Stored data entries:

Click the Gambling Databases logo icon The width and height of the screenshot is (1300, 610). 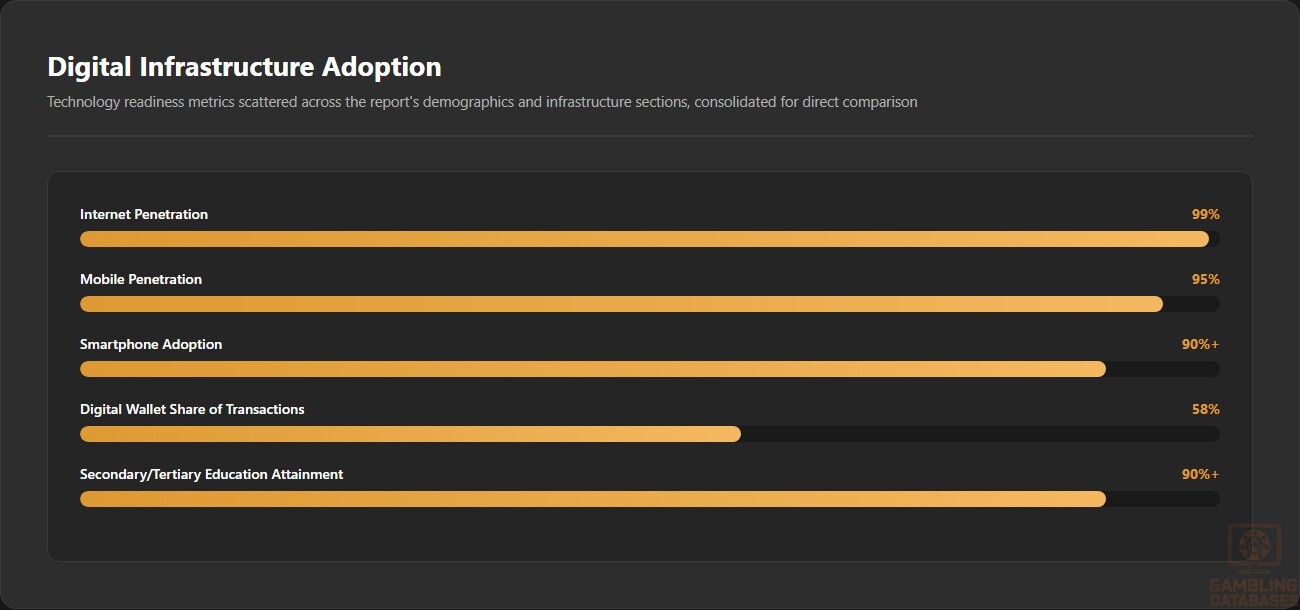[1252, 549]
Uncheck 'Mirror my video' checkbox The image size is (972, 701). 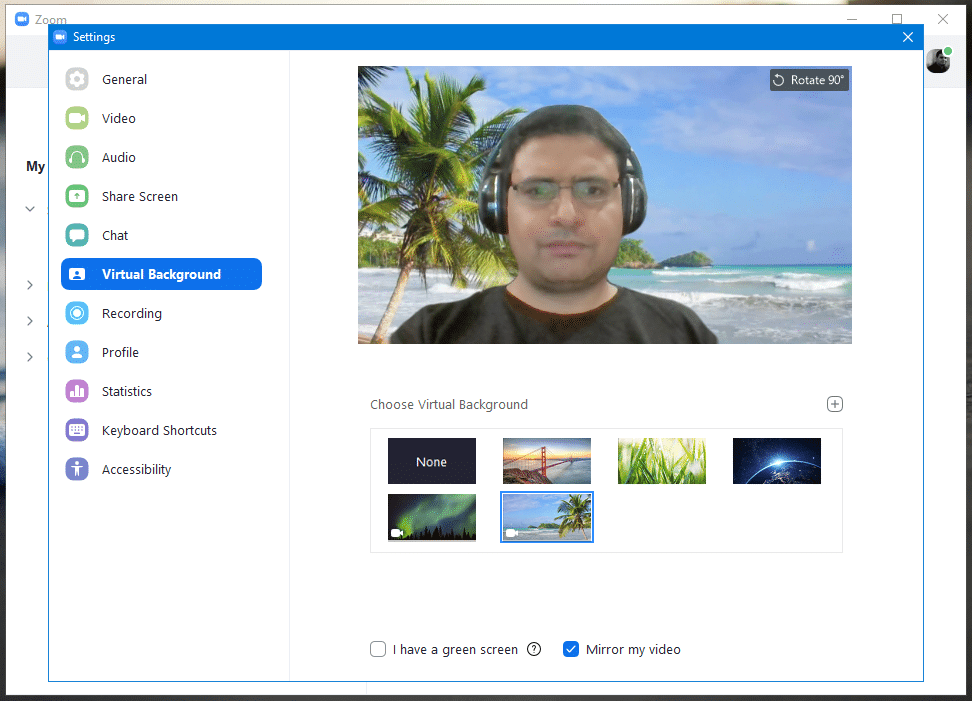[571, 649]
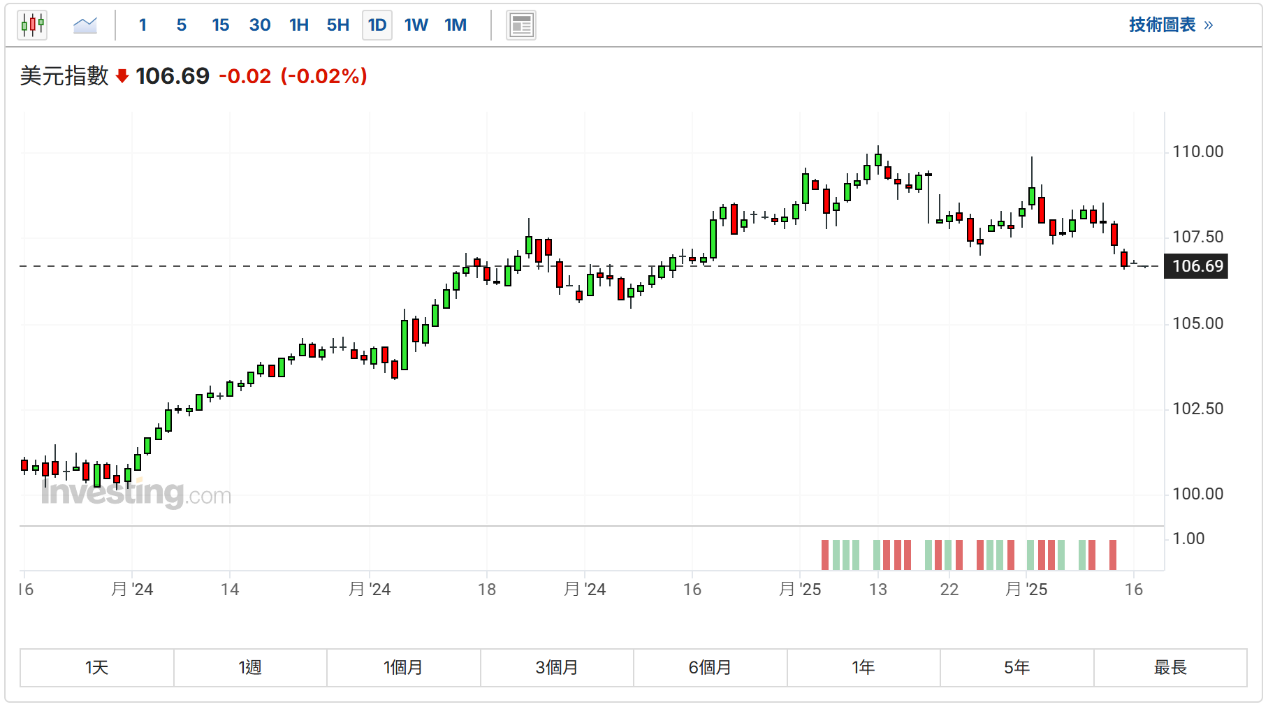Select the candlestick chart type icon

pyautogui.click(x=33, y=25)
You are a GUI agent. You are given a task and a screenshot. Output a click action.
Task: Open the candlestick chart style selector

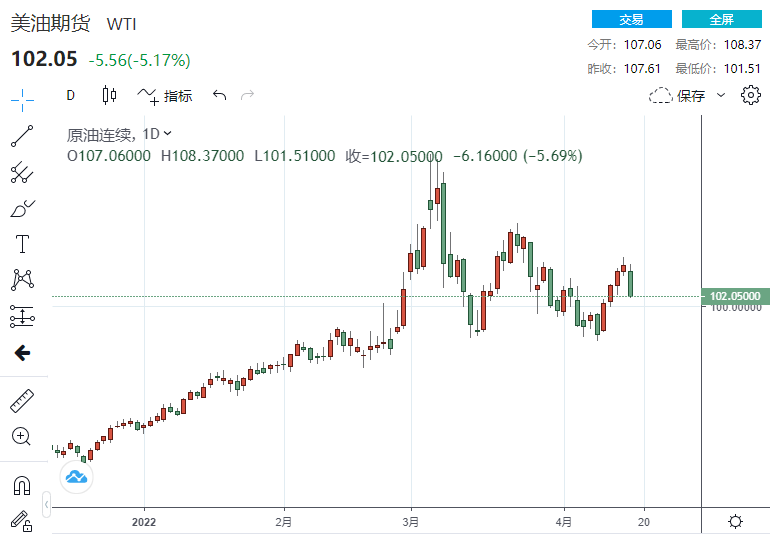click(x=109, y=96)
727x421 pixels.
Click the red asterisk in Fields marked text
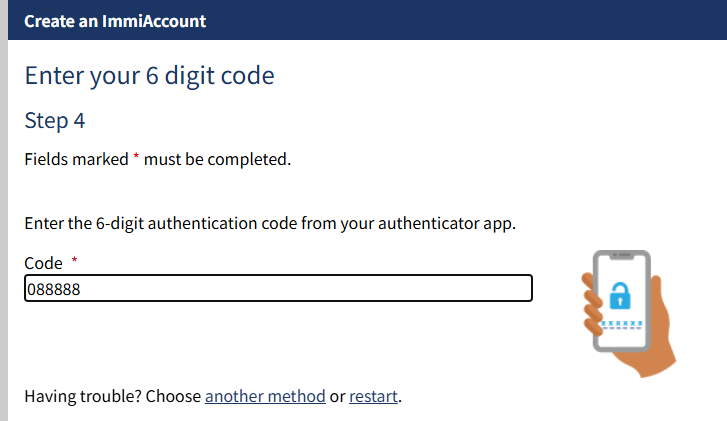[136, 156]
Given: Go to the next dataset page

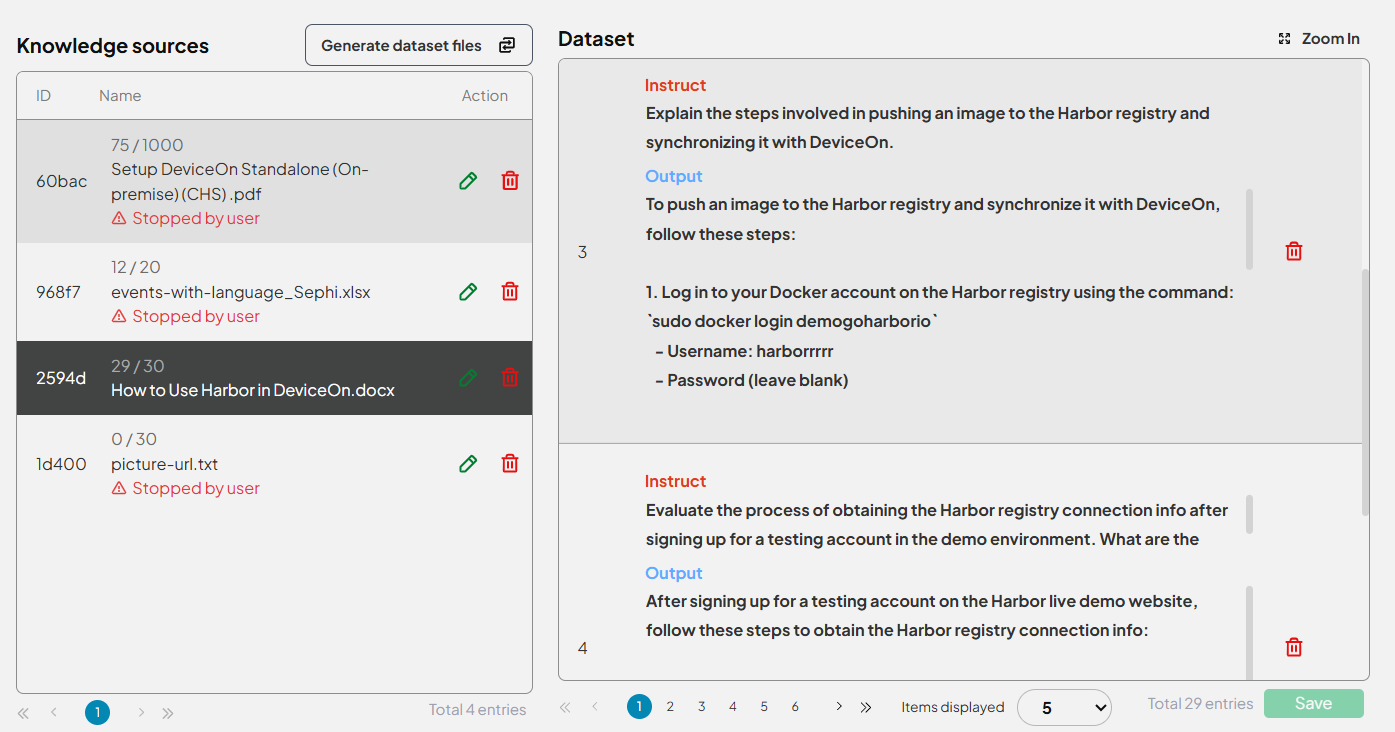Looking at the screenshot, I should coord(838,707).
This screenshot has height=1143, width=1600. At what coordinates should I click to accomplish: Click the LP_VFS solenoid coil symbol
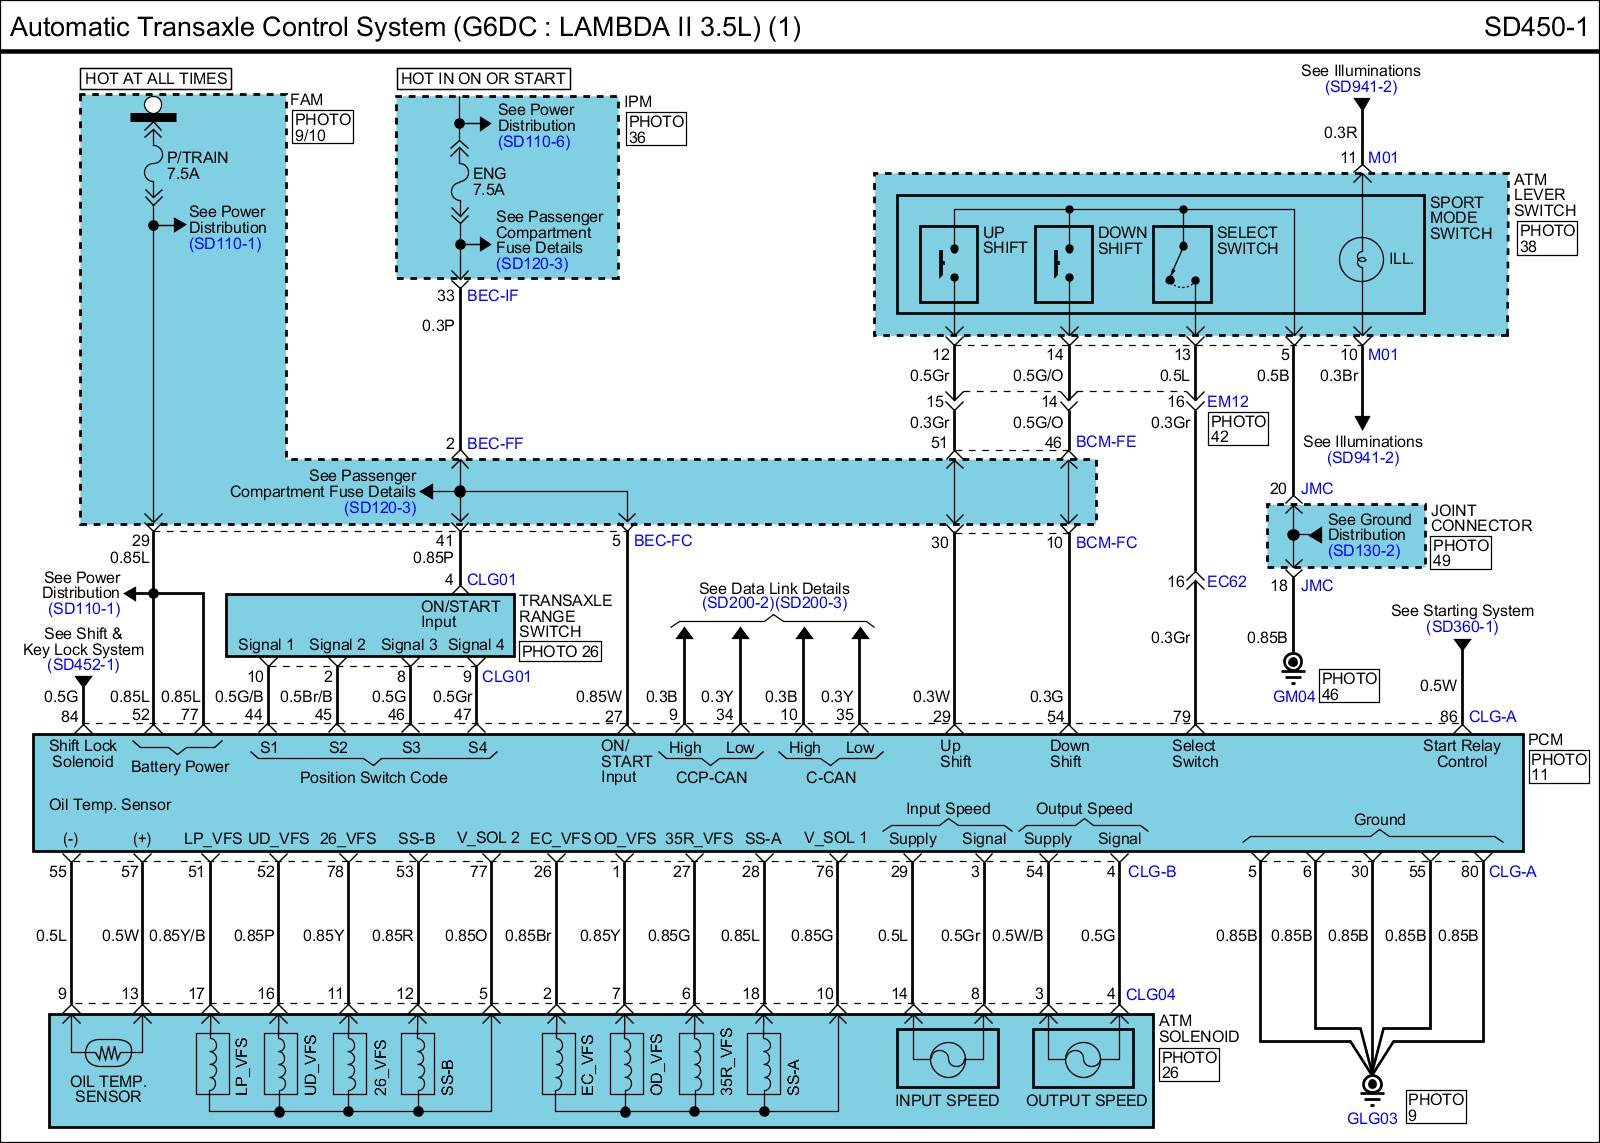(x=211, y=1064)
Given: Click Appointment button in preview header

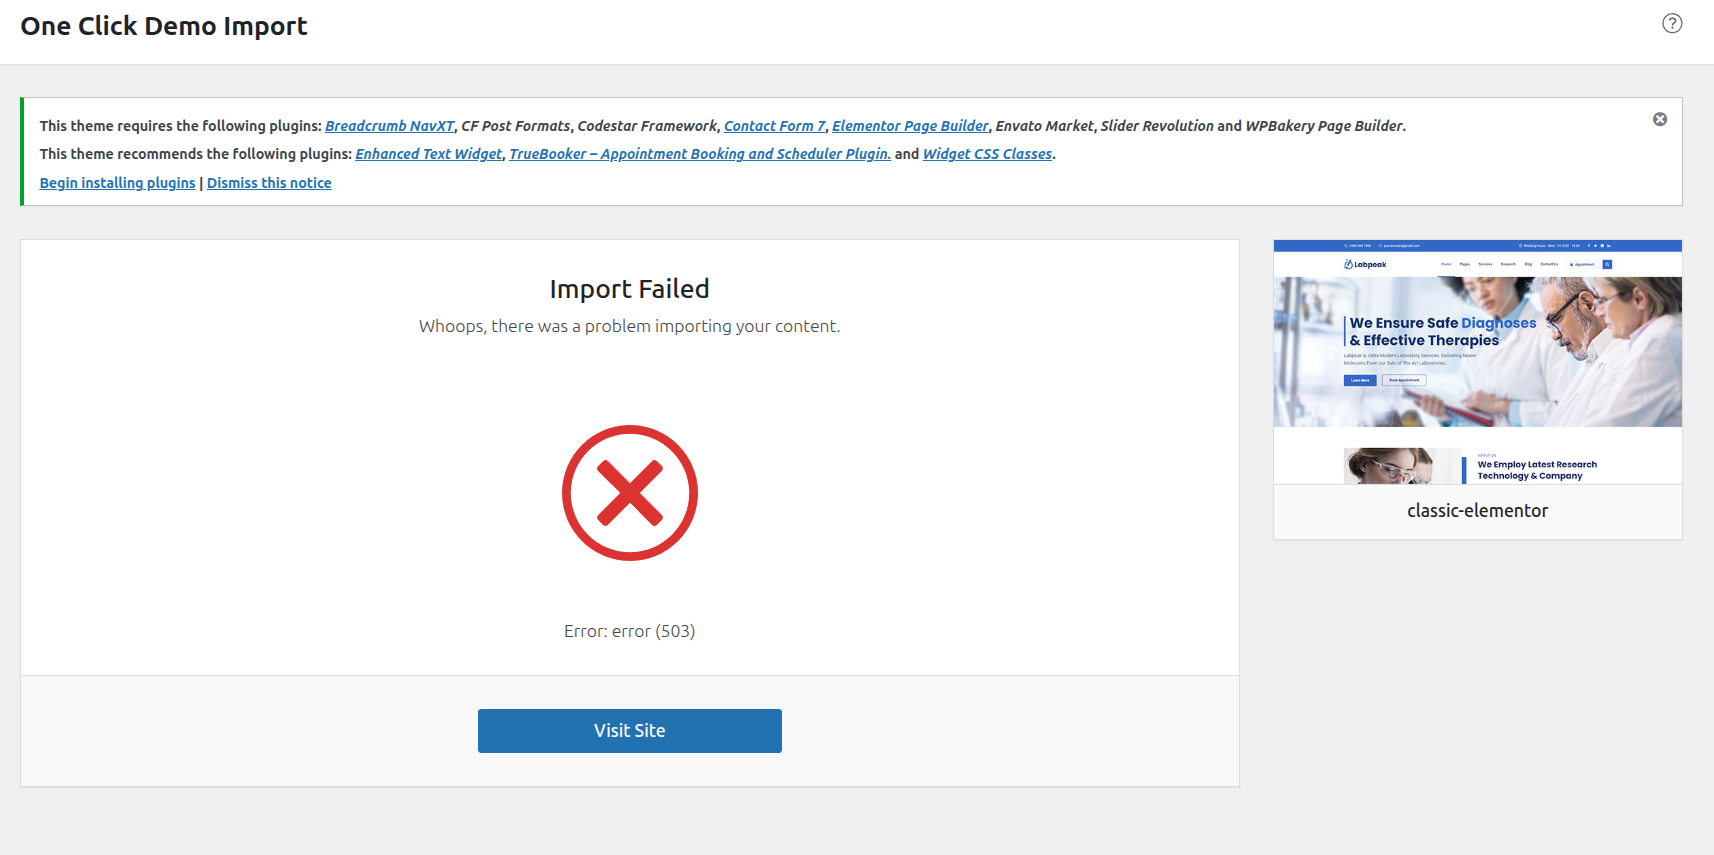Looking at the screenshot, I should coord(1582,265).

* [What the exercise asks] The lines to return run from the line containing "You are a GUI" through the last line of the records. Give them exactly, omitting pictures.

* [Output below]
You are a GUI agent. You are given a task and a screenshot. Output a click action.
Task: Open the candlestick chart style selector

click(x=109, y=96)
727x421 pixels.
Click the red asterisk in Fields marked text
[136, 156]
Given: Go to the next dataset page

Looking at the screenshot, I should coord(838,707).
This screenshot has height=1143, width=1600. At what coordinates should I click to accomplish: Click the LP_VFS solenoid coil symbol
(x=211, y=1064)
Given: Click Appointment button in preview header

Looking at the screenshot, I should coord(1582,265).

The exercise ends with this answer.